Jennifer Tucker is Associate Professor of History, Science in Society, & the College of the Environment at Wesleyan University in CT. She received her PhD in the History of Science, Medicine, & Technology at Johns Hopkins University and held an Andrew W. Mellon postdoctoral fellowship in Victorian Humanities at the California Institute of Technology. Her publications include Nature Exposed: Photography as Eyewitness in Victorian Science (2006) and, with the support of a National Endowment for the Humanities Public Scholar Award, she recently completed a book manuscript titled ‘Facing Facts: The Tichborne Trial in the Victorian Imagination.’ She is the co-author (with Jennifer Mnookin) of the ‘Photography and Law Reader» (Bloomsbury, forthcoming 2018), and co-editor (with Simon Schaffer and David Serlin) of Radical History Review’s 127 theme issue, ‘Political Histories of Technoscience’ (Winter 2017). She has also published several articles recently about Victorian photography and science, the British Association for the Advancement of Science, and new visual methods in social and cultural history. She currently serves as co-chair (2017-21) of the editorial collective of Radical History Review journal, associate editor of History and Technology journal, and co-editor (with Elizabeth Edwards and Patricia Hayes) of a new Photography/History monograph series at Bloomsbury Academic Press.

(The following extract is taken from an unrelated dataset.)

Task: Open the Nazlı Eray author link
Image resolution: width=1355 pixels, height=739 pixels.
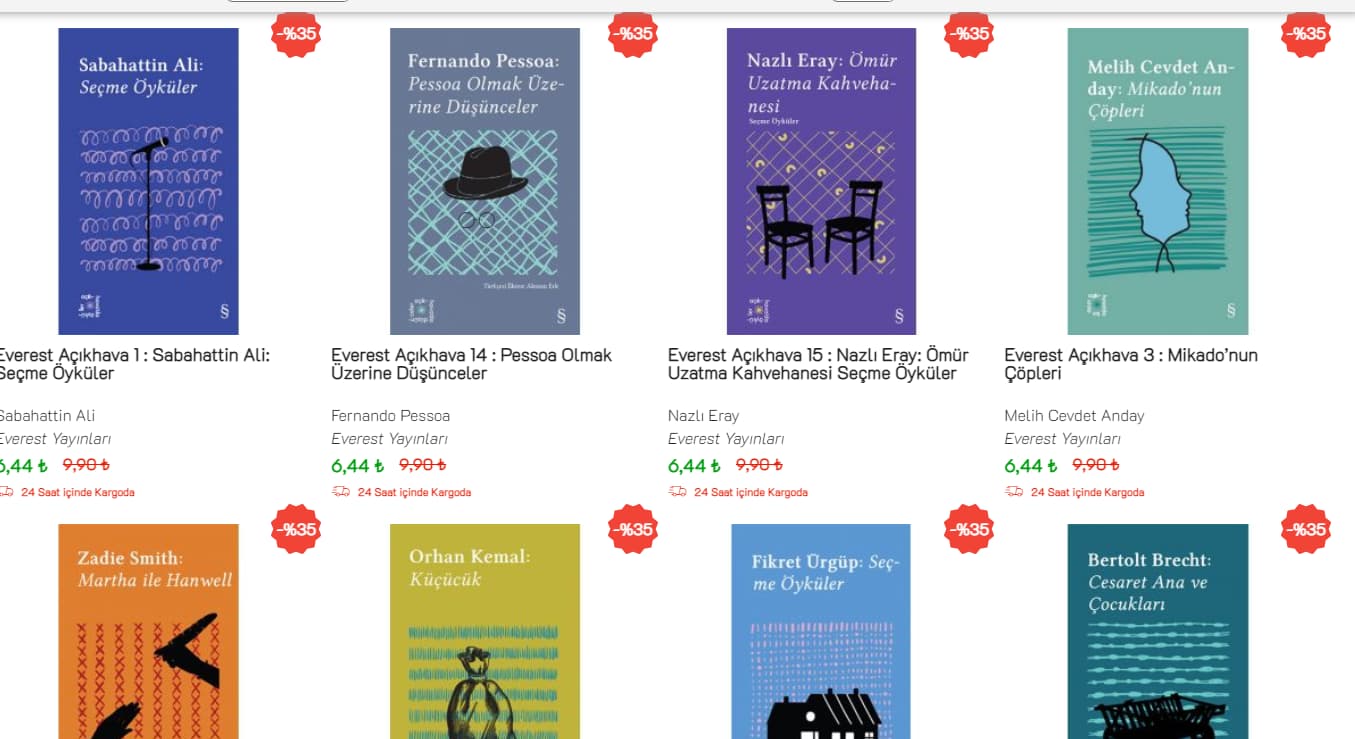Action: 703,415
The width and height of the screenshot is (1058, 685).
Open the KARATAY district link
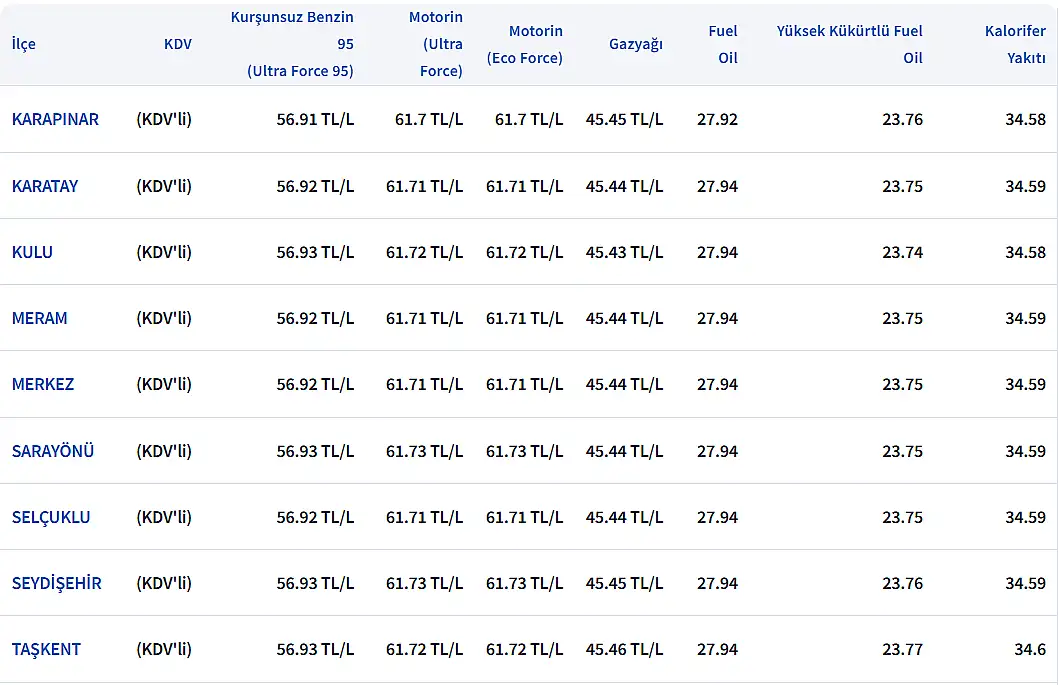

New faces of privacy: Trans-Atlantic historical and legal perspectives on  the circulation of facial images in media, 1870-1960
European University, 18 May at 18.00

This paper aims to examine the ways in which photographic technologies have contributed, both  practically and symbolically, to the construction of particular legal, evidential and affective  modes of visualizing the human face. Despite the centrality of photographic portraiture to the  creation of this cornerstone of American privacy law, many questions still remain about how,  and why, a legal right to one’s face created in Anglo-American law and society. This paper  examines some of the conditions and historical forces behind the creation of legal doctrines  surrounding the photographic reproduction of the human face from roughly 1870 to 1960. The  origin of a legal right to privacy in the United States is traced in American legal scholarship to a  series of debates in Congress and the Supreme Court in the 1890s over what constituted “misuse  of the faces of private persons.” In their much publicized legal opinion in 1890, lawyers Samuel  Warren and Louis Brandeis defended the right to recover monetary damages for the emotional  anguish caused by this unusual form of identity theft – having one’s picture used, without authorization, in an embarrassing and undignified commercial context. As photography concerns moved to the center of discussions of American privacy law, the debate that followed  transformed more than the law. It also helped change the meanings, cultural norms and socially  accepted practices of photography up to today.